O artigo 7-A da Lei 11.101, de 2005, alterada pela Lei 14.112, de 2020, estabelece um procedimento específico, chamado “incidente de classificação do crédito público”, a ser instaurado pelo juiz da falência. O inciso V desse artigo diz expressamente que “as execuções fiscais permanecerão suspensas até o encerramento da falência, sem prejuízo da possibilidade de prosseguimento contra os corresponsáveis”.
Para Marcelo Kosminsky, procurador da Fazenda Nacional, apesar da redação da tese firmada pela 1ª Seção não deixar claro se para se habilitar na falência a PGFN precisa desistir da execução fiscal, a vitória da Fazenda foi ampla. “Não é preciso extinguir execução fiscal para habilitar os créditos e será possível habilitá-los, contanto que se abra mão da penhora contra a massa falida na execução. Como a execução fiscal não será extinta, a Fazenda poderá investigar devedores solidários no processo executivo, tudo ao mesmo tempo”, afirmou.

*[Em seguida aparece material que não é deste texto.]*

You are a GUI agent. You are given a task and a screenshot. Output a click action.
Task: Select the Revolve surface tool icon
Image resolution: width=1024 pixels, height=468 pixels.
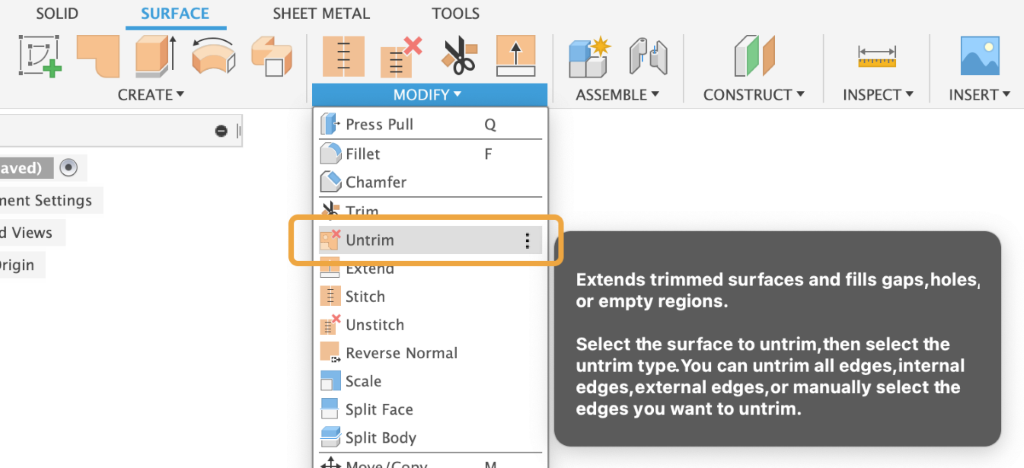pos(212,56)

Para João Amadeus dos Santos, especialista em direito tributário do Martorelli Advogados, o entendimento anterior da jurisprudência, no sentido de que o Fisco deveria abdicar de uma via em relação à outra, dava mais previsibilidade e segurança aos contribuintes. Segundo ele, a decisão de ontem permite às procuradorias habilitar o crédito no juízo falimentar, ao mesmo tempo em que manejam execução fiscal a respeito da mesma dívida fiscal.
“Pelo menos foi feita uma ressalva clara de que a concomitância da habilitação do crédito e do ajuizamento do executivo fiscal pressupõe a ausência de atos constritivos. Mas melhor seria se o entendimento anterior prevalecesse”, afirma Santos.
O tema ainda poderá ser julgado pela 3ª Turma do STJ. Se houver divergência em relação à posição da 4ª Turma, também pela 2ª Seção e mesmo pela Corte Especial. (Colaborou Joice Bacelo).
Fonte: Valor Econômico e Associação Paulista de Estudos Tributários, 19/11/2021.